> [Job] Recast the stretch from the start of the records through the line that contains "The width and height of the screenshot is (1080, 1080)." as a JSON list of strings, one string per line, omitting any blank lines.

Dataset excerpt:
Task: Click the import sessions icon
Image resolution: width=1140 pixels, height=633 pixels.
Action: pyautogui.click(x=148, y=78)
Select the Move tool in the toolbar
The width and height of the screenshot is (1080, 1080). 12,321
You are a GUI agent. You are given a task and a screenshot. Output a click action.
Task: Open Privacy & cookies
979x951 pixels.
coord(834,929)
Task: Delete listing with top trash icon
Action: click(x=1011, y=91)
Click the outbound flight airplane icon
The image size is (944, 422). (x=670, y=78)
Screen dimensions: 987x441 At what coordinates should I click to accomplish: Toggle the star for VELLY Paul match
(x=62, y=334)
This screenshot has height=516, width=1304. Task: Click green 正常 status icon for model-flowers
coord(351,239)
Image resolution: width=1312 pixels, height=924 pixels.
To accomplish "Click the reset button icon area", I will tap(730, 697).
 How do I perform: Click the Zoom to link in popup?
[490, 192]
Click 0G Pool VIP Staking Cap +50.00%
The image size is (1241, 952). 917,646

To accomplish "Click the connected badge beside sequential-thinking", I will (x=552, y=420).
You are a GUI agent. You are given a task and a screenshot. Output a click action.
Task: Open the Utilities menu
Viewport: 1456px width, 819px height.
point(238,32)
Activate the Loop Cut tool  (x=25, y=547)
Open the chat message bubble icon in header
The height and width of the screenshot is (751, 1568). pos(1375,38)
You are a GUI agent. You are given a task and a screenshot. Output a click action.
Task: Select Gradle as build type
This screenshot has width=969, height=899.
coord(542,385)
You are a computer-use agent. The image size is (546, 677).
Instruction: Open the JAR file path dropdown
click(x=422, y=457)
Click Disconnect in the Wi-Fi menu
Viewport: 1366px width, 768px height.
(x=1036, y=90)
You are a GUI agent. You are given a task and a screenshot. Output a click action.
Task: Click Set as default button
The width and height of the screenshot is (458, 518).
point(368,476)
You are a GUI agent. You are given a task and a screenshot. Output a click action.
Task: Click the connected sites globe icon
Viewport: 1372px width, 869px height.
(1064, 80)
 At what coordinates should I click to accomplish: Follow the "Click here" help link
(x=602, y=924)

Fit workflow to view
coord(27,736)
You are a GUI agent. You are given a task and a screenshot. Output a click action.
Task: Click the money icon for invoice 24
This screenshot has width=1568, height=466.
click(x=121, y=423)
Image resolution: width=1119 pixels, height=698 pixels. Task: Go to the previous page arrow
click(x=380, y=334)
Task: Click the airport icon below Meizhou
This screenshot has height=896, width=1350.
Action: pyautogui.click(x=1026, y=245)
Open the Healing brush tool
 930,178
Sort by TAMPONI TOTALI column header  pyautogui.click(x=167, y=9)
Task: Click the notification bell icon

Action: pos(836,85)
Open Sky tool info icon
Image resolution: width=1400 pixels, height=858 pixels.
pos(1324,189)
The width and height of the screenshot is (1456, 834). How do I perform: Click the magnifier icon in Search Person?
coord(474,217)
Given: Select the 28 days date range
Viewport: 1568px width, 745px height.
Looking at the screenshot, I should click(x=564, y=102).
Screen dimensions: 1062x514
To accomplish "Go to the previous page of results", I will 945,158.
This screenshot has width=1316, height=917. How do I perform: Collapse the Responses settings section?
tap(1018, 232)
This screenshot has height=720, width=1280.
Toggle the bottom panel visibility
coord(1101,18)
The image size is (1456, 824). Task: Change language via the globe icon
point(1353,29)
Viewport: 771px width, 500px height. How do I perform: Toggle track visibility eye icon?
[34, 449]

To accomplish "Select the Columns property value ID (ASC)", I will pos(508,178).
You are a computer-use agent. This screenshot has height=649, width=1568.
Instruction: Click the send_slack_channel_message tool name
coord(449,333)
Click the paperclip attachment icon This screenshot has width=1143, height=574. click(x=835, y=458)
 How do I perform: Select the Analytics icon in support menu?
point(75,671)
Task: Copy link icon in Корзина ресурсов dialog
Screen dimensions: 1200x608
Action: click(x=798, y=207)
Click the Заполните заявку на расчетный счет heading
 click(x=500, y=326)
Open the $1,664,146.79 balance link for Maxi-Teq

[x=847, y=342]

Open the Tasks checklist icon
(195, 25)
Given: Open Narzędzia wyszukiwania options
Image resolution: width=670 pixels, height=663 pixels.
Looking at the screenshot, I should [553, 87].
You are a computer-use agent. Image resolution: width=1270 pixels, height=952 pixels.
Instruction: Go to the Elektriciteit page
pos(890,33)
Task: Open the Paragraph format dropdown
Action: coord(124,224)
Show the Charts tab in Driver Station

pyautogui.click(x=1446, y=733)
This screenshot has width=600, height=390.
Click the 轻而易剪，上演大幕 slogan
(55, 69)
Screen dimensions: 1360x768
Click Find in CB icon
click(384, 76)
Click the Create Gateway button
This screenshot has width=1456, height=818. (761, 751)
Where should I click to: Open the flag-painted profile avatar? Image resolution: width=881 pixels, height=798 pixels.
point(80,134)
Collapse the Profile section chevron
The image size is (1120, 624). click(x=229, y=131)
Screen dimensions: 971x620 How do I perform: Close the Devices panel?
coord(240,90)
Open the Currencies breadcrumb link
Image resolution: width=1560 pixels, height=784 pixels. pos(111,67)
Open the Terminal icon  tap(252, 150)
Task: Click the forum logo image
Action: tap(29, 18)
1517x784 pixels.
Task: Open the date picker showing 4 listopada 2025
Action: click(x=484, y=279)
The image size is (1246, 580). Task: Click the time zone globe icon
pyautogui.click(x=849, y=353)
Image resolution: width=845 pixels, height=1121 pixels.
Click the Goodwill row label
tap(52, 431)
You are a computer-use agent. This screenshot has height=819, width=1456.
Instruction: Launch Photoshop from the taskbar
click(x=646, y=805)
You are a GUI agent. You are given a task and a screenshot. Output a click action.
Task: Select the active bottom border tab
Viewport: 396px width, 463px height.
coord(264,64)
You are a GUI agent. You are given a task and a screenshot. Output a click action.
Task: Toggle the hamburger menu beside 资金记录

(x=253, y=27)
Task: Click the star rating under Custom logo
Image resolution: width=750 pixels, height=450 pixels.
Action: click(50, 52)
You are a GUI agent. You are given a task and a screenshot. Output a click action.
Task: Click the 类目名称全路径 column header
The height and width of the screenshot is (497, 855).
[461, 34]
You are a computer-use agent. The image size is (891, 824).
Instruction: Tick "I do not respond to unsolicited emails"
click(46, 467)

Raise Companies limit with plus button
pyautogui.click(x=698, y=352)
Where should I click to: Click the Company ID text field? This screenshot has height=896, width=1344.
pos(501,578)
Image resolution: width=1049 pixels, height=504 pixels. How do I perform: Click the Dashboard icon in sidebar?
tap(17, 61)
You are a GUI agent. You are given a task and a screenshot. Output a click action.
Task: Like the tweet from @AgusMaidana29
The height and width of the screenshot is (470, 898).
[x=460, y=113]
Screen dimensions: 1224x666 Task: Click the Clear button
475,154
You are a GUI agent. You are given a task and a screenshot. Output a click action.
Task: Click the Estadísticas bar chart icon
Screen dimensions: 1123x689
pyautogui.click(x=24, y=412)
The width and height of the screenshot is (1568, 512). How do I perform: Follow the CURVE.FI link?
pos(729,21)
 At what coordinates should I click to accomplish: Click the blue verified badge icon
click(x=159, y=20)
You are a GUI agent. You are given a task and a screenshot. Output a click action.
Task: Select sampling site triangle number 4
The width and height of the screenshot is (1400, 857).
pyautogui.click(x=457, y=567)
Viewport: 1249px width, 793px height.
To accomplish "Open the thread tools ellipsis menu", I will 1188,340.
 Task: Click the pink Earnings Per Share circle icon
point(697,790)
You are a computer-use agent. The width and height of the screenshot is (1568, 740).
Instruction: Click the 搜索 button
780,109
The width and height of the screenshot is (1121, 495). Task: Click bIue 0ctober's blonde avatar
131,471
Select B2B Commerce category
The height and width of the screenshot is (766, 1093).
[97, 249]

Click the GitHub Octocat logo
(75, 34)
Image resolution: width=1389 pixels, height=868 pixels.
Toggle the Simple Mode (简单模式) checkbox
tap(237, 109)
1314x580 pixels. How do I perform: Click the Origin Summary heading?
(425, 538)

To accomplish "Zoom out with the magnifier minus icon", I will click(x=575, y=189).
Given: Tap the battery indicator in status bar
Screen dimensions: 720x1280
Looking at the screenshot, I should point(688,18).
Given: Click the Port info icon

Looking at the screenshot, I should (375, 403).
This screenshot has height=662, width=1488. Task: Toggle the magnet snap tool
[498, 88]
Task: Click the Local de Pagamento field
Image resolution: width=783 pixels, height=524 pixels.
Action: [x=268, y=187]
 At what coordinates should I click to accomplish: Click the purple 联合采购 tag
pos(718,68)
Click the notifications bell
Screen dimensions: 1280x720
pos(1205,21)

> [Answer]
[
  "Task: Click the import sessions icon",
  "Image resolution: width=1140 pixels, height=633 pixels.",
  "Action: pyautogui.click(x=148, y=78)",
  "Select the Move tool in the toolbar",
  "The width and height of the screenshot is (1080, 1080). 12,321"
]